Lo sfruttamento minorile in Italia è ancora una realtà che colpisce 336 mila bambini
1 Maggio 2023
In Italia quasi 1 minore su 15, tra i 7 e i 15 anni – per un totale di 336 mila persone – ha avuto almeno un’esperienza lavorativa. Tra i ragazzi della fascia d’età 14-15 anni, che hanno dichiarato di svolgere o aver svolto un’attività, il 28% è stato impiegato in lavori particolarmente dannosi per i percorsi educativi e per il benessere psicofisico, “percepiti dagli stessi intervistati come tali, perché svolti in orari notturni o in maniera continuativa durante il periodo scolastico”. È quanto emerge dal report Non è un gioco, un’indagine sul lavoro minorile radicato nel nostro territorio redatta da Save The Children, che mette in luce quanto e come in Italia la legge in materia venga più volte violata. Il nostro ordinamento, infatti, prevede che gli adolescenti possano iniziare a lavorare a 16 anni, dopo aver superato cioè l’obbligo scolastico. Invece per quasi un 14-15enne su 5 l’attività è cominciata prima di aver superato tale soglia anagrafica, con un impiego quotidiano (1 su 3 lo fa durante i giorni di scuola) che a volte scavalca le lezioni (il 4,9% salta le lezioni per lavorare), rischiando di “compromettere i loro percorsi educativi e di crescita”. In realtà più della metà dei minori che ha dichiarato di aver lavorato durante l’ultimo anno o in passato, ha iniziato dopo i 13 anni, mentre il 6,6% prima degli 11 anni.
Un processo tra l’altro su cui è difficile intervenire per via della “mancanza nel nostro Paese di una rilevazione statistica sistematica sul lavoro minorile, che non consente di definirne i contorni e intraprendere azioni efficaci di contrasto al fenomeno”.
Tuttavia l’indagine dell’organizzazione ci ha permesso di avere un quadro più chiaro e di individuare i settori prevalentemente interessati dal fenomeno del lavoro minorile. Tra questi c’è la ristorazione (25,9%), la vendita al dettaglio nei negozi e attività commerciali (16,2%), seguiti dalle attività in campagna (9,1%), in cantiere (7,8%), dalle attività di cura con continuità di fratelli, sorelle o parenti (7,3%). Con l’avanzare della tecnologia sono però emerse nuove forme di lavoro, anche queste terreno fertile per lo sfruttamento dei più piccoli. Questi sono impiegati nel lavoro online (5,7%) per realizzare contenuti per social o videogiochi, o ancora per il reselling – fenomeno per cui un prodotto molto ricercato, di solito in edizione limitata, viene rivenduto a prezzo maggiorato – di scarpe cellulari e così via.

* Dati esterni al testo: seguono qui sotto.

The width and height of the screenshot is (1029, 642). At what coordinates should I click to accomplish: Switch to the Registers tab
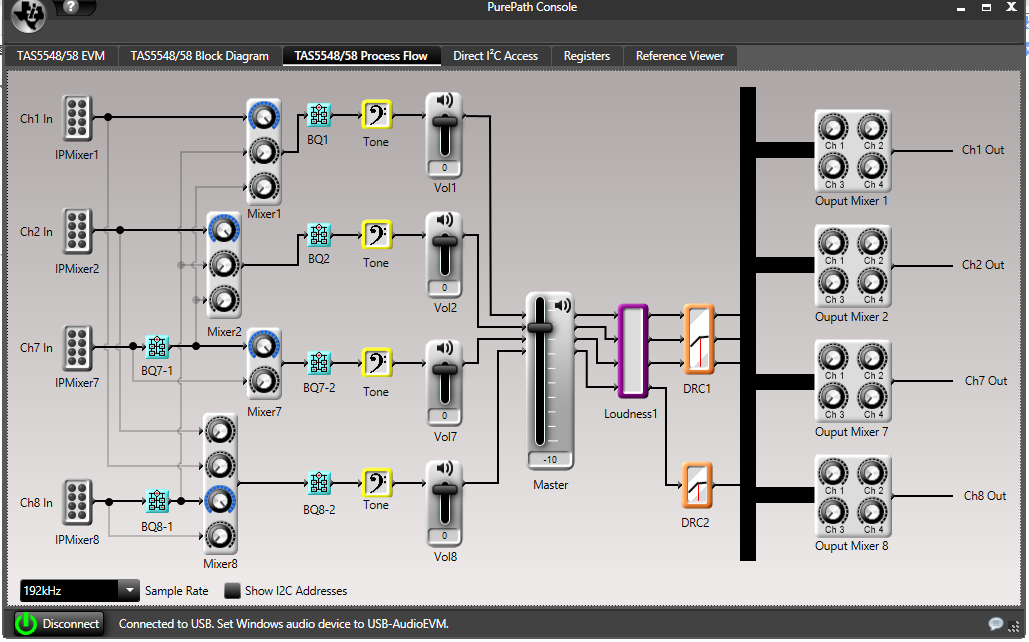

I motivi e le cause che spingono ragazzi e ragazze a cominciare a lavorare sono diversi, e rispecchiano esigenze spesso opposte. Più della metà lo fa per avere soldi per sé, il 33% invece per offrire un aiuto economico ai genitori, mentre per il 38% si tratta di un’esperienza fatta per il piacere di farla. Save the Children ha riscontrato che in molti casi “il livello di istruzione dei genitori, in particolare della madre, è significativamente associato al lavoro minorile”. Infatti la percentuale di genitori senza alcun titolo di studio o con la licenza elementare o media è significativamente più alta tra gli adolescenti che hanno avuto esperienze di lavoro, “un dato che deve far riflettere sulla trasmissione intergenerazionale della povertà e dell’esclusione”.
Ma quali sono le cause principali del lavoro minorile? Come già accennato, c’entra il contesto familiare e socioeducativo in cui i ragazzi vivono, a partire dalla condizione di povertà ed esclusione sociale – basti pensare che sono quasi un milione e mezzo i minori che vivono in povertà, cioè il 14% del totale. Ragazzi che potrebbero portarsi dietro questa condizione anche negli anni a venire. I dati dicono che nel 2022 i ‘NEET’ (cioè i giovani under 30, in età da lavoro, che non studiano, non sono impiegati e non sono inclusi in nessun percorso di formazione) erano il 19% della popolazione di riferimento, con un valore in Europa secondo solo a quello osservato in Romania.
«Molti ragazzi oggi in Italia entrano nel mondo del lavoro dalla porta sbagliata: troppo presto, senza un contratto, nessuna forma di tutela, protezione e conoscenza dei loro diritti e questo incide negativamente sulla loro crescita e sul loro percorso educativo», ha commentato Raffaela Milano, Direttrice del Programma Italia-EU di Save the Children. Un fenomeno di cui le istituzioni dovrebbero essere più consapevoli, per poi farsene carico.